Text shown =
###

PH activists slam govt push for coal

Inday Espina-Varona,

Posted at Nov 29 2015 12:54 PM

New coal mining operations started in the Andap Valley complex, Surigao del Sur, while Lumad communities took shelter in evacuation centers after paramilitary attacks. Photo by Caraga Watch

MANILA -- The battle for indigenous people's lands is the elephant in the room whenever the Philippine government discusses climate change mitigation programs.

Environmental watchdog Caraga Watch told ABS-CBN News that coal-mining on Lumad lands and the current frenzy for coal-fired power plants belie a government pledge for 70% reduction in Philippine carbon emissions by 2030.

President Benigno Aquino III's development thrust will also worsen the country's disaster record, Caraga Watch officer Jovy Alamban warned, as environmental groups prepared to join Sunday's climate change protest led by Roman Catholic bishops.

Caraga Watch, which monitors investments in one of the country’s most impoverished but mineral-rich regions, linked coal-mine projects to a spate of murders targeting Lumad leaders in the 60,000-hectare Andap Valley complex in Surigao del Sur.

The valley holds the world’s largest coal block reserve. It is home to 3,000 Lumad who fled Lianga town for the provincial capital after the September 1 militia killings of a school head and two IP leaders.

“Paramilitary forces threatened hundreds of witnesses with new massacres if they did not immediately leave their community,” Alamban said. “Now, soldiers have taken over Lumad schools and communities. Meanwhile, Abacus Coal Exploration and Mining Corporation has brought in coal-mining machinery into the Andap Valley."

Lumad from Lianga, Surigao del Sur, were forced to abandon their farms after the September 1 killings of a school head and two Lumad leaders. Several mining firms have applied to mine for coal in their ancestral lands. Photo by Caraga Watch

The valley sprawls across nine towns. Mineral production-sharing agreements under Philex Gold Philippines Inc. and Rosario Mining Development Co., Rosario Consolidated Mining Corporation and Sta. Irene Mining Corporation cover more than 6,200 hectares in Lianga alone.

Other mining firms gearing for operations in the Andap Valley are Great Wall Mining and Power Corporation, PNOC Exploration, ASK Mining Exploration Corporation and Benguet Corporation, whose coal contract includes the towns of Lianga, Marihatag and San Miguel, where militia killed another Lumad this month.

COP21 ‘poster boy’

Mr. Aquino is expected to urge increased climate mitigation funding at the 21st Conference of Parties (COP21) to the UN Framework Convention on Climate Change (UNFCCC).

###

Stored rows =
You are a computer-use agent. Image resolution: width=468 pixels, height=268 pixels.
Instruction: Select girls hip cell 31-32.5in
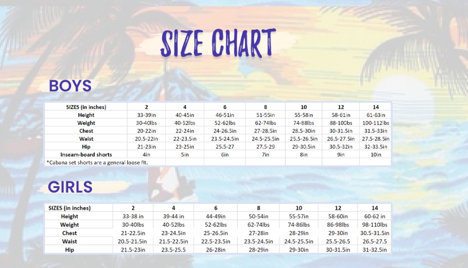point(375,250)
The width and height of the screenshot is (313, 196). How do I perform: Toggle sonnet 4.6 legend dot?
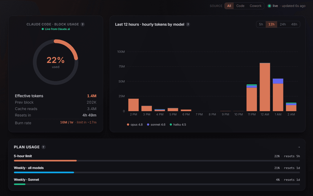coord(148,125)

###

Written instruction A = According to the article on coal mining in the Philippines, what does the Andap Valley hold?
Written instruction B = Write the next part of the article on coal mining in the Philippines, starting after its last sentence.
The lines are not needed here.

Result A = The world's largest coal block reserve.

Result B =
The Philippines is chair of the Climate Vulnerable Forum, a group of 20 nations most vulnerable to climate change impacts.

The event is also an opportunity for the Philippine president to tout his administration’s achievements in sustainable development, which includes a massive re-greening program.

Senator Loren Legarda is all praises for Mr. Aquino's move to extend the National Greening Program's (NGP) lifespan from 2016 to 2028. The government has planted trees on more than a million hectares of that target 7-million hectares.

Legarda, however, said the push for coal jeopardizes the country’s commitments to ease climate change.

Coal now dominates the country‘s energy mix, accounting for 42.5% of power generated, Legarda said. The government’s blueprint calls for a 30-30-30 energy mix with natural gas, coal and renewables each accounting for 30% with 10% reserved for alternative technologies.

Coal projects would account for 56% of the mix by 2020, with 23 new power plans starting operations in the next five years, said the senator.

“Barring any intervention, this will further increase to 75% by 2030— the highest share of coal among countries in Asia,” she added.


The Philippines’ coal expansion drive undermines the country’s role in any international agreements to tackle climate change, according to Greenpeace Southeast Asia.

“By embracing coal, the Philippines loses its credibility in fighting for a good climate change treaty,” the group said.

Activist groups launched an anti-coal caravan from Semirara island, site of a recent coal-mine disaster, to the national capital region.

Coal is acknowledged as one of the biggest sources of man-made CO2 emissions.

“From mining to combustion, coal is the most polluting of all fossil fuels. A third of all carbon dioxide emissions come from burning coal,” Greenpeace said. “Coal releases more carbon dioxide than any other fossil fuel and coal mining is responsible for 8-10% of human-made methane emissions globally.”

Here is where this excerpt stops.